Yes, three of the four parts of the sculpture were cracked in 1999. The last 97 characters have not been solved, after more than twenty years.
You were consulted on the Ricky McCormick case?
Not by the cops, but by the local TV news. This was a guy whose murdered body was found by the St. Charles police in 1999, in a cornfield near West Alton. About 11 years later, the FBI posted encrypted messages found on notes in his pocket, on their site, to see if anyone could crack the code. The challenge really sparked people’s imaginations all over the world. The case is still unsolved. The local news interviewed me about it this year.
Dan Brown, the author of The Da Vinci Code, named a character after you in one of his books?
When Dan Brown needed help researching his latest novel, The Lost Symbol, he called me, and then he wound up naming a character in it after me. Her name is “Nola Kaye,” sort of an anagram of “Elonka.” Now they’re making a movie about The Lost Symbol to come out in 2012, and I keep asking Dan who gets to play me in the movie. I told him I should be played by Angelina Jolie. I think she captures my essence. [Laughs]
Can you do the “Jumble” or the “Cryptoquip” in the newspaper lightning-fast?
Sometimes. Sometimes I’ll do one after a lecture and autograph it, and sometimes I’ll even autograph it in code.
You have a great page about unsolved codes at your site.
Often if there’s an unsolved code, it’s because the person who did it made a mistake. Often when I’m trying to solve it, I ask myself what kind of a mistake might he have made, and go from there.
How does cryptography relate to your job as a video game designer?
Encryption is definitely a part of video games because you want to hide the mechanisms of the game. Someone interested in cheating might want to hack the game to they can up their score or give themselves infinite ammunition. But I don’t get into the nitty-gritty of that, personally, because we use digital systems. My real fondness for codes is for the kind where I can get out a pencil and a piece of paper and figure it out by hand.
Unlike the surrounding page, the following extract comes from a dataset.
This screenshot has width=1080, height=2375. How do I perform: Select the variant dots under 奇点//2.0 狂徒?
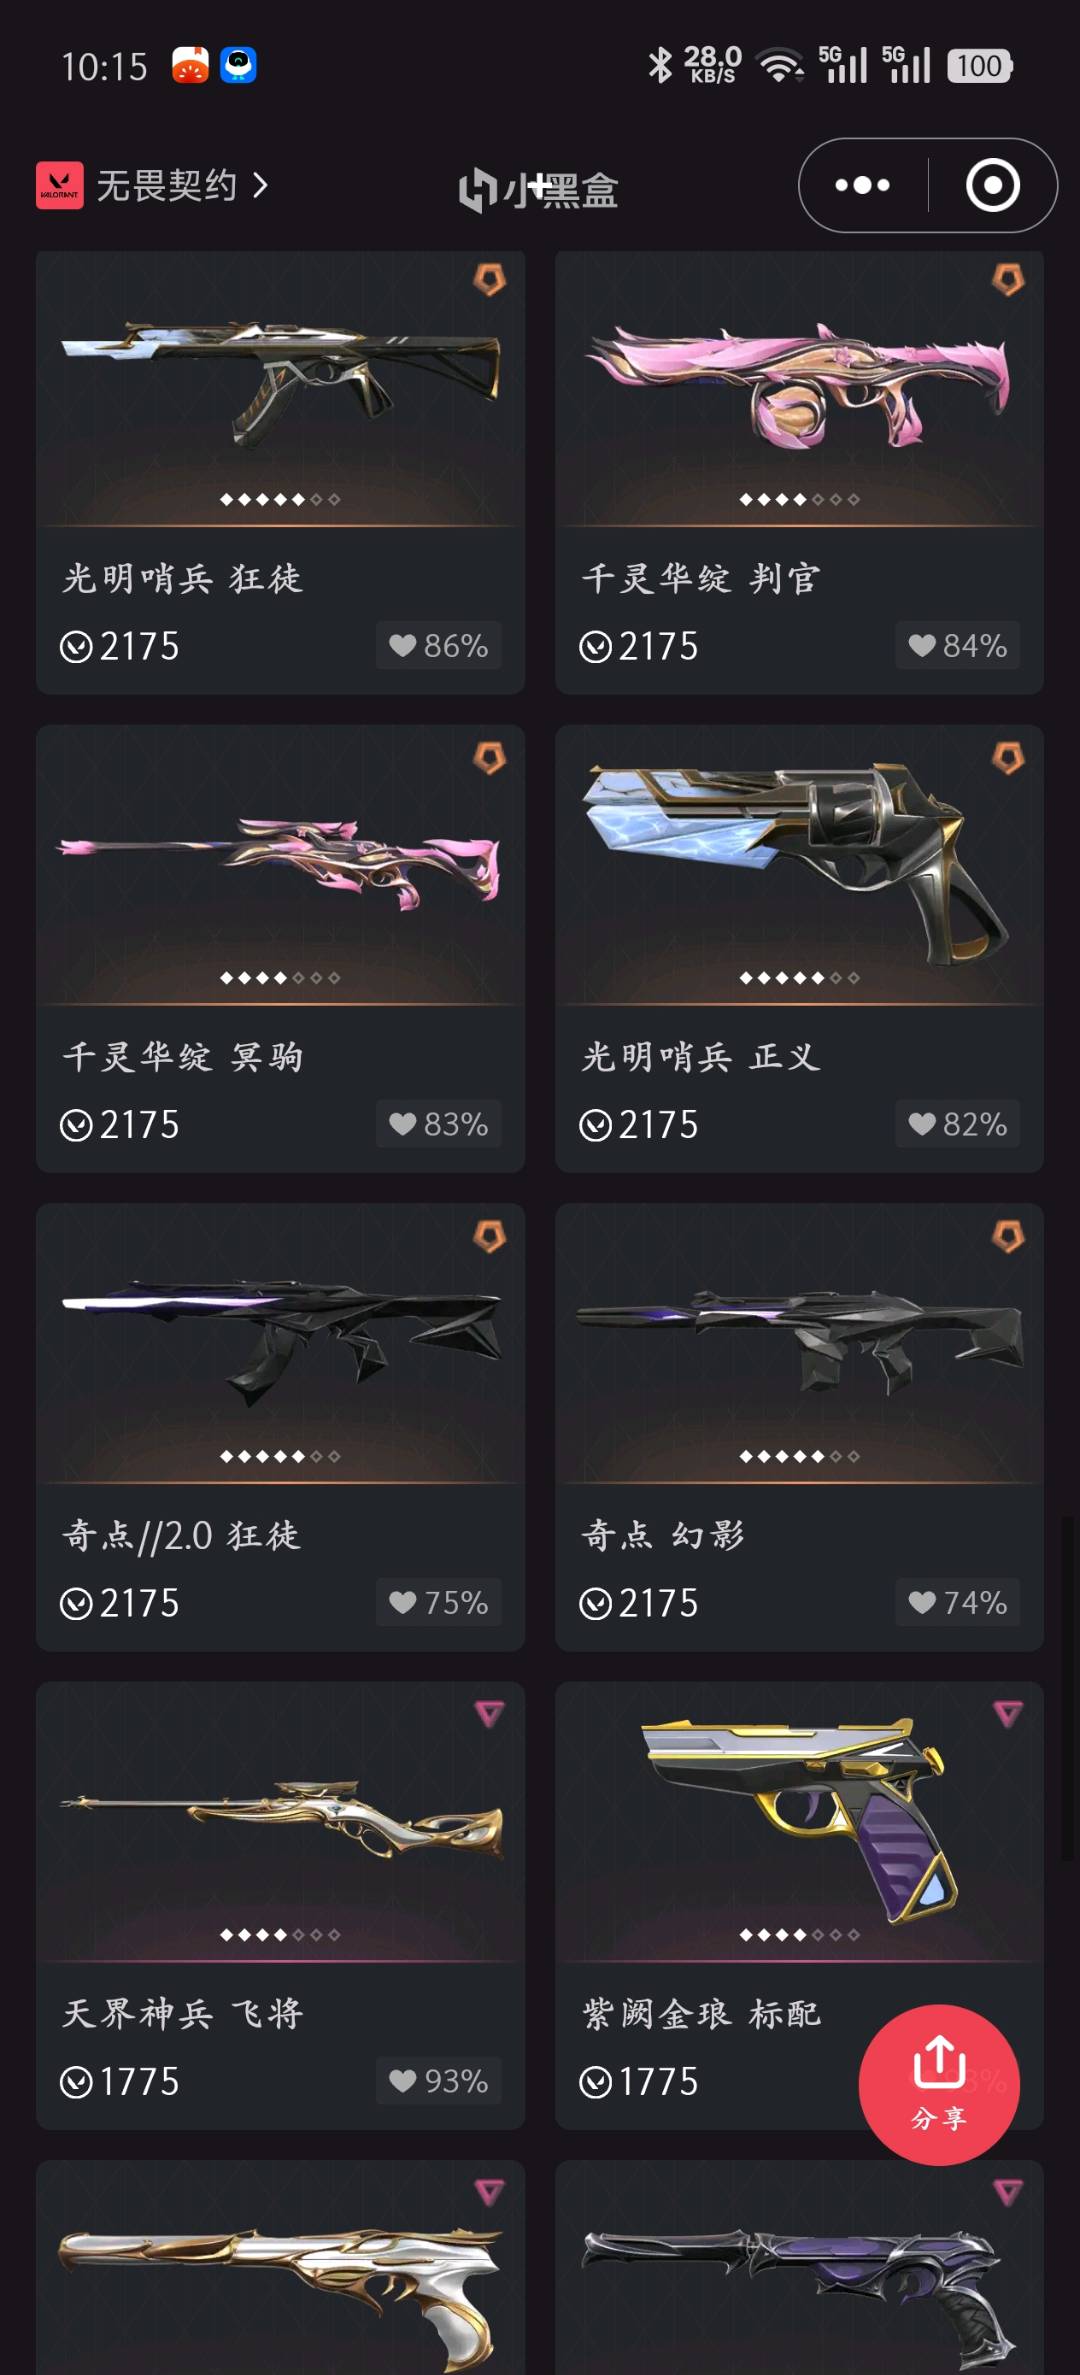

You’ve discussed codes and code breaking on TV a few times?
The PBS “NOVA Science Now” segment on Kryptos from 2007 is the one that I’m most proud of.
I understand you contribute a lot of entries to Wikipedia. In fact, you’re among the top 200 contributors. What sorts of subjects do you like best?
Medieval history, especially the Knights Templar, the Mongol empire, jazz musicians, and a famous aircraft called the White Bird, which attempted a Transatlantic crossing two weeks before Lindbergh did it in the ‘20s, and went missing. I feel like I’m writing things that are useful to the world.